Im Saal des Gemeindezentrums der Seeheim-Jugenheimer kath. Kirchengemeinde St. Bonifatius führten sie zunächst in die Geschichte der deutsch-nationalistischen germanisch-rassistischen Bewegungen seit Gründung des Deutschen Reiches 1871 ein. Damit wurde den Teilnehmenden deutlich, daß es sich bei zeitgenössischen Ideologen des „deutschen Blutes“ keineswegs um eine neuartige Erscheinung handelt, sondern um gesellschaftliche Strömungen, die seit langem existieren und ein klares Programm arisch-deutscher Vorherrschaft vertreten. Solchen Ideologen fallen viele Menschen zum Opfer, die sich in der Gesellschaft zurückgesetzt, zu kurz gekommen, übersehen fühlen.

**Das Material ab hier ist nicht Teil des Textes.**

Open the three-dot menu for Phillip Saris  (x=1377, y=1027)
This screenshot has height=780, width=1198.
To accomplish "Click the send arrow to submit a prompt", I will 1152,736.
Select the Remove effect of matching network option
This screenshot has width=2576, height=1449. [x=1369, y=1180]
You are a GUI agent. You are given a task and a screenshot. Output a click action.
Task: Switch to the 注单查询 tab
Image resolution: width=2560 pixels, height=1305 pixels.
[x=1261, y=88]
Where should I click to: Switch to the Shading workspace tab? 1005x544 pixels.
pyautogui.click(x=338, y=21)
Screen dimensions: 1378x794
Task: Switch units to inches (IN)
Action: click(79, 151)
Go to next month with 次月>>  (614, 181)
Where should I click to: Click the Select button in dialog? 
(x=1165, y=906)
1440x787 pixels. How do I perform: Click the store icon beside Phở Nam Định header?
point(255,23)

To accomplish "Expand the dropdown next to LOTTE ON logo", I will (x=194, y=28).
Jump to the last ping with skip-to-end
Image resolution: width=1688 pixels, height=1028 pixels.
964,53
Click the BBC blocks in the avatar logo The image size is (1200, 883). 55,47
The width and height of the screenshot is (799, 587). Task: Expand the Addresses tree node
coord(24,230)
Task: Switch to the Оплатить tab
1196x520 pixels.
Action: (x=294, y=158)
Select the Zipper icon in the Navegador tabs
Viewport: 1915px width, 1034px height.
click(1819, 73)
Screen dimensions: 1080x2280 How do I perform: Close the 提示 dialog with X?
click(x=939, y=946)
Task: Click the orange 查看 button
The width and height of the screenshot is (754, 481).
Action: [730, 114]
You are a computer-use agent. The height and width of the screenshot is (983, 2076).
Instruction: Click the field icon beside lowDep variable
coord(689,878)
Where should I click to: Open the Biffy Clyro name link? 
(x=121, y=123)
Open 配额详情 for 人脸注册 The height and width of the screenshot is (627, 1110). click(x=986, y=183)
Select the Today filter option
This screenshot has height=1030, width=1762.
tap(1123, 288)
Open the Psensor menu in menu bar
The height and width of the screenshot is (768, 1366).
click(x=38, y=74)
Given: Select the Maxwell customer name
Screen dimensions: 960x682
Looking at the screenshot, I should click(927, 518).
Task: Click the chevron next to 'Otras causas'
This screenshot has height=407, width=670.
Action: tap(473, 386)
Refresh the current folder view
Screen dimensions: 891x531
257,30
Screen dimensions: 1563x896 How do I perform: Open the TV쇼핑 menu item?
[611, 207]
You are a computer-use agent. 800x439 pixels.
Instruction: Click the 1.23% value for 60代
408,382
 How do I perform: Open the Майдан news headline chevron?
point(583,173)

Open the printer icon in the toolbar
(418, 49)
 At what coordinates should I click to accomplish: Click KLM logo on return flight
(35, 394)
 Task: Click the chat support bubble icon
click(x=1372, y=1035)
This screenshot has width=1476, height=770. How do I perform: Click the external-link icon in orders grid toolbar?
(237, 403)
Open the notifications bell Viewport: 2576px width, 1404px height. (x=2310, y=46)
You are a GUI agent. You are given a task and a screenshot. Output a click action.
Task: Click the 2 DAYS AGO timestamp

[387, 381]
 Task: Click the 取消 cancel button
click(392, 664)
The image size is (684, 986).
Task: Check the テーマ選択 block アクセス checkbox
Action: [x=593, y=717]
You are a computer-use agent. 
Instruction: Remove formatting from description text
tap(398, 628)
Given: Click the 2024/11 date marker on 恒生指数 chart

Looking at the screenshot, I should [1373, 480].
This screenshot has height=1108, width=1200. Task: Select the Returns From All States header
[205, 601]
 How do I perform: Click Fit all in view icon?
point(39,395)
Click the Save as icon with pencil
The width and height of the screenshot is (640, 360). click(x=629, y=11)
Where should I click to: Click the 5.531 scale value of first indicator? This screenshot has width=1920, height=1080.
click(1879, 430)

Im anschließenden Workshop wurden folgende Fragen diskutiert:
In den folgenden praktischen Übungen wird deutlich, wie schwer es ist, auf Parolen eines allzu einfachen schwarz-weiß Weltbildes angemessen zu reagieren. Wenn Teilnehmende die Rolle eines Populisten einnahmen, wurde ihnen klar wie einfach sprachlich geklotzt werden kann, wenn nur Gefühlsduselei ohne realen Wahrheitsbezug zählt. Viel schwerer ist eine mühsame, faktengestützte Reaktion, geleitet von einer Ethik der Humanität.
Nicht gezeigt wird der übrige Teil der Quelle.